CoreOS to Talos: a journey
I loved CoreOS. Since before Kubernetes, since the early days when etcd
was a brittle configuration storage database, since fleet
was a premiere cluster scheduling system… I had used, worked on, worked with, and loved CoreOS. After a year, all of my new x86 servers, regardless of their locations or roles, were running the OS, and it was glorious.
After many lovely years of automatic updates, the addition of many excellent tools, and a few fantastic conferences (the first CoreOS Fest had food coordinated by Kelsey Hightower; it still stands out as the conference with the best food, by far), the news came out that RedHat had purchased CoreOS. It was crushing. I tried to hope for the best. I was happy for the CoreOS people individually, but I was very much afraid that the CoreOS I knew and loved had its days numbered.
I gave it a shot, though. They promised a transition path. I knew these people. I trusted them. If they told me everything would be alright, I believed them. Then came the changes. I knew they were coming; I tried to brace myself, but there is only so much you can do. Yeah, RPMs. Okay, I could have guessed. When I handed over my Ceph containerization to RedHat, that was one of the first things to come on the scene: RPMs. Fine, whatever. Then came NetworkManager. What on Earth? This is a server, not a laptop!
The changes kept coming, and I started to realize those engineers I knew and trusted? They weren’t the ones in charge. There was a flood of new RedHat engineers. They didn’t understand the product. They didn’t have the same values. Their goal was just to make an engine for OpenShift. Nothing else mattered. (OpenShift is not bad. But it is not CoreOS, and not Talos Linux. See a comparison of Talos as an OpenShift alternative.)
Fedora CoreOS had become CoreOS in name only. It was a complete reversal in the values and design principles I believed in. I knew the pull, of course. I’ve been a Linux systems engineer since the mid 90s. I know the call of having all your old tools back, knowing you can bodge anything around to get it back into shape. I really do understand.
I just don’t agree. The new ways really are better.
So I left. I was broken-hearted and dreading going back to the bad old days of running a full, manual OS on all my servers. I left, and I started hunting. When it came down to it, I refused to go back to the bad old days. I would not submit to regressive engineering. Whether I had to build a new Linux distribution myself, I would not simply tuck my tail and crawl back into my past.
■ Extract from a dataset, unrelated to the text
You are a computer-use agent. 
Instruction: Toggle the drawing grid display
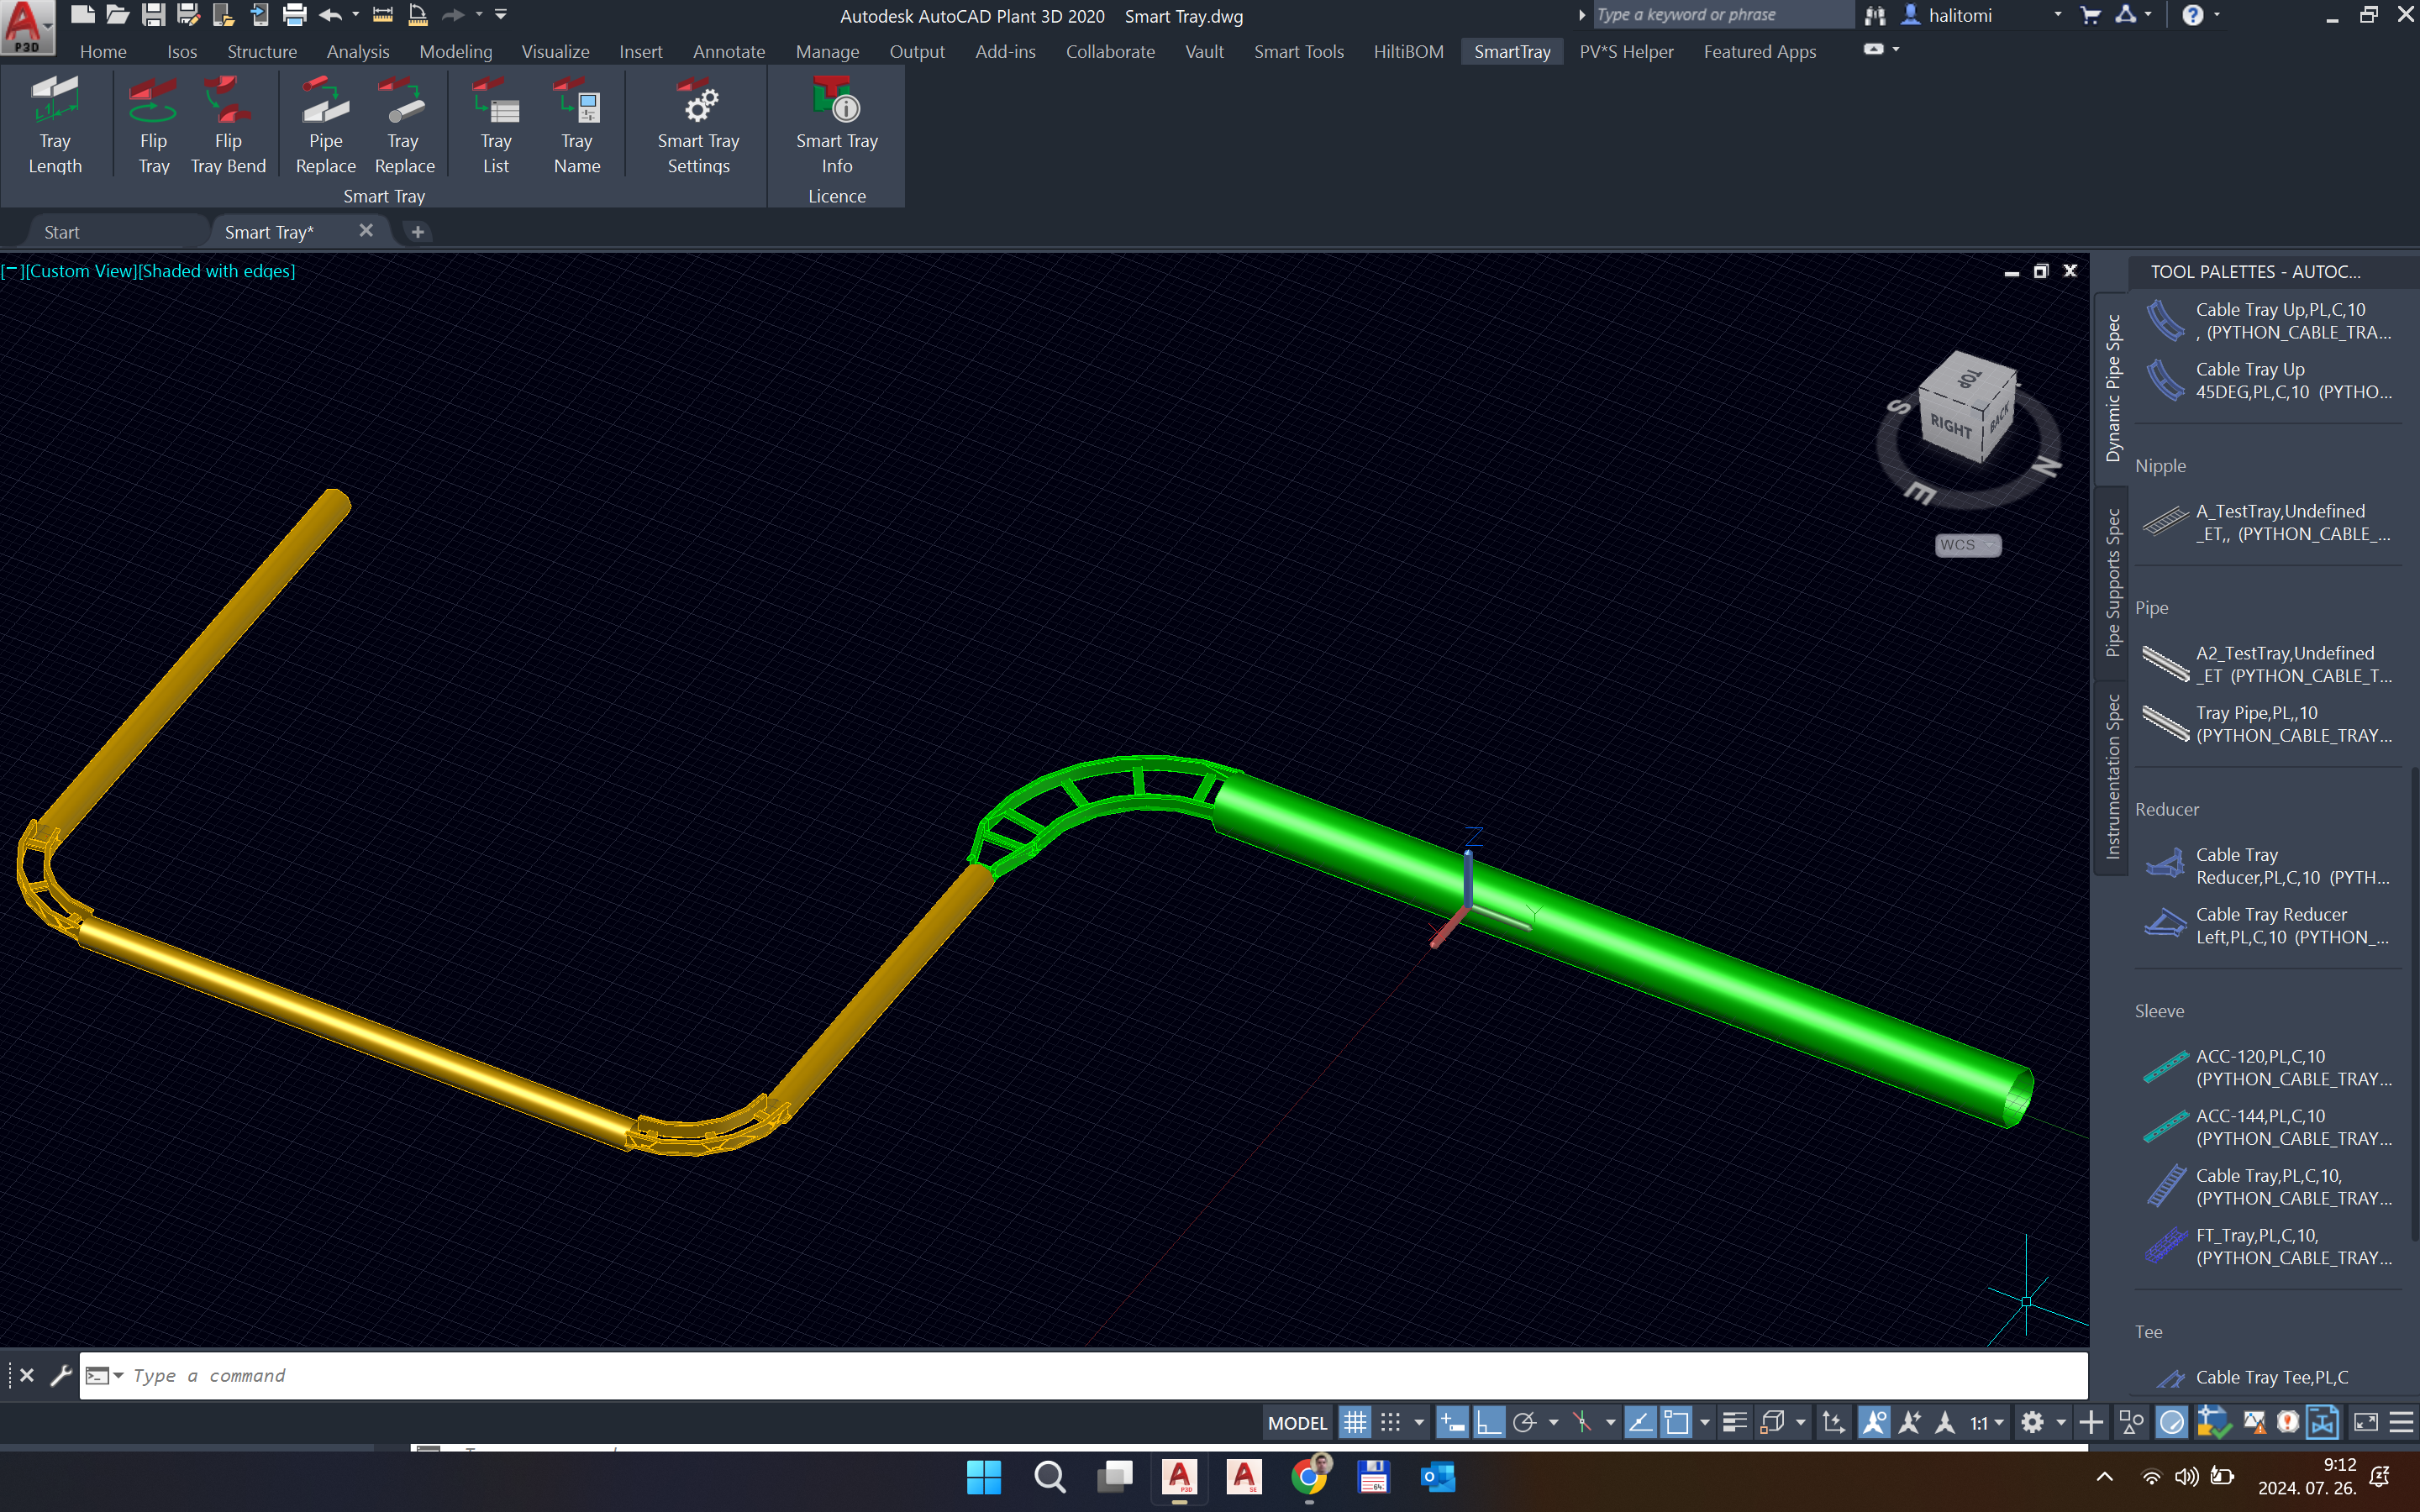coord(1354,1422)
It was then that I discovered Talos OS. At the time, it was very early, barely more than a concept, but it was enough to get my thoughts running. Literally writing the OS itself from scratch, based on just the Linux kernel? That’s exactly what we need. An OS which is completely controlled by an API? Oh, boy, sign me up! No shell, no SSH, a truly immutable image? These people really know what they’re talking about. And… Kubernetes first!
See, CoreOS had come along before Kubernetes. As a result, it had to be targeted more generally. They quickly embraced Kubernetes when it came along, for good reason: it is the continuance of the design philosophy up the stack. However, it was always plagued by a misalignment later in life, where it made a good kubernetes base OS, but not a great one.
Talos, on the other hand, took Kubernetes as a first principle. Talos was designed from the start as a minimal base OS for Kubernetes. It is baked into the OS, sure, but also into the design of the OS. In fact, at many turns, Talos has chosen to model interfaces after Kubernetes. The goal is to make a seamless continuum of declarative configuration from the top of the stack to the bottom.
When I first started using Talos over a year and a half ago, it was a little rough, but even then, the returns were immediately obvious. While I thought a fully-API-driven OS was a good idea, after I started using it, Talos proved that it was a great idea.
For example:
Say you want to roll out a new configuration to change the DNS servers on a set of machines. A single API call will allow you to push a new configuration to a machine. You can then monitor its update, verify the machine can resolve DNS queries, and generally evaluate the effects before moving on to the next machine.
All of this can be done with something as simple as a shell script or as expressive as a real programming language (any language which speaks gRPC, in fact). Moreover, this can be executed securely from any machine, be it a workstation, a server, or even as a workload from inside the cluster. You could do this with scripting and SSH, sure, but it would be a lot more work, with lots of translation, character and expansion escaping, and very little reliable error handling. With an API driven OS, the process to update one machine or 10000 machines is the same.
CoreOS had a pretty declarative OS config with Ignition, but it was still procedural in many ways. Talos has a purely declarative config, since there is no scripting available anyway. Composition of those Ignition configs in CoreOS was always something of a chore. Talos is really embracing composable configs.
Ultimately, the old CoreOS and the new Talos come at the problem from different perspectives, and they don’t share any code beyond the Linux kernel. However, Talos can very much be thought of as a spiritual successor of CoreOS, refining and continuing the progress into the age of being able to ignore the underlying host, the infrastructure altogether. With Kubernetes, it is enabling us to focus on workloads and not on infrastructure. And that is the goal. So now I have a new love – Talos OS.